▶ _SOURCE DATA_

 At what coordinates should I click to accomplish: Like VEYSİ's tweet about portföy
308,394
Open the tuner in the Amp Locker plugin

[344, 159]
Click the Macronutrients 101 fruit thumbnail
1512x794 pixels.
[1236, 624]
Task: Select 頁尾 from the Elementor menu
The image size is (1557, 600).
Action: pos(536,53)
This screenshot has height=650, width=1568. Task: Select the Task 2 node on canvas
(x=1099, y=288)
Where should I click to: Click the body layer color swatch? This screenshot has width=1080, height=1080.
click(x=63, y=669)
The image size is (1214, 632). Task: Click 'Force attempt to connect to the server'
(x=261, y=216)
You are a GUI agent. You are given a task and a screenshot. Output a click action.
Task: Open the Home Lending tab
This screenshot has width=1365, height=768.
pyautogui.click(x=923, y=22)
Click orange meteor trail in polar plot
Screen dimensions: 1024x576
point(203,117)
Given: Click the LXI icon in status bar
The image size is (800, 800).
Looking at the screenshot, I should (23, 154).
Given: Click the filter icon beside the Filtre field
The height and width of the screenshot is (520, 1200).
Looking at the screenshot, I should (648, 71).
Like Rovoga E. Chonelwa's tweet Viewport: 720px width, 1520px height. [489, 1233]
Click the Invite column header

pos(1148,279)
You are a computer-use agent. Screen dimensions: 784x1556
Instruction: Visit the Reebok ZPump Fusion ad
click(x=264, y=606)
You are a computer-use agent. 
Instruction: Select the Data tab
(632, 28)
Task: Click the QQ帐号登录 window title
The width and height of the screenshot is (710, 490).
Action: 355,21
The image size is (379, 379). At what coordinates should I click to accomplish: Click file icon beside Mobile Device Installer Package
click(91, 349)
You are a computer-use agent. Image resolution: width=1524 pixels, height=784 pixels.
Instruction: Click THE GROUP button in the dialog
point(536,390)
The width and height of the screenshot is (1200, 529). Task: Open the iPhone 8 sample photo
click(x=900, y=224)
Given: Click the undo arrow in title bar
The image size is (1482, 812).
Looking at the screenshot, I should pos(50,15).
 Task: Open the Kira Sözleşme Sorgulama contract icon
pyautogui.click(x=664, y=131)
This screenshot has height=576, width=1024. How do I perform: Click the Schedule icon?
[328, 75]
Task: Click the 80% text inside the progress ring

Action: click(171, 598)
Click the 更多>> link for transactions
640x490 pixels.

▶ _PROBLEM DETAILS_
Copy each line above that has the word "agent".

▶ _RESPONSE AREA_
You are a GUI agent. You are given a task and a screenshot. Output a click action.
You are a computer-use agent. Screen dimensions: 784x1556
You are a computer-use agent. 
You are a computer-use agent. Image resolution: width=1524 pixels, height=784 pixels.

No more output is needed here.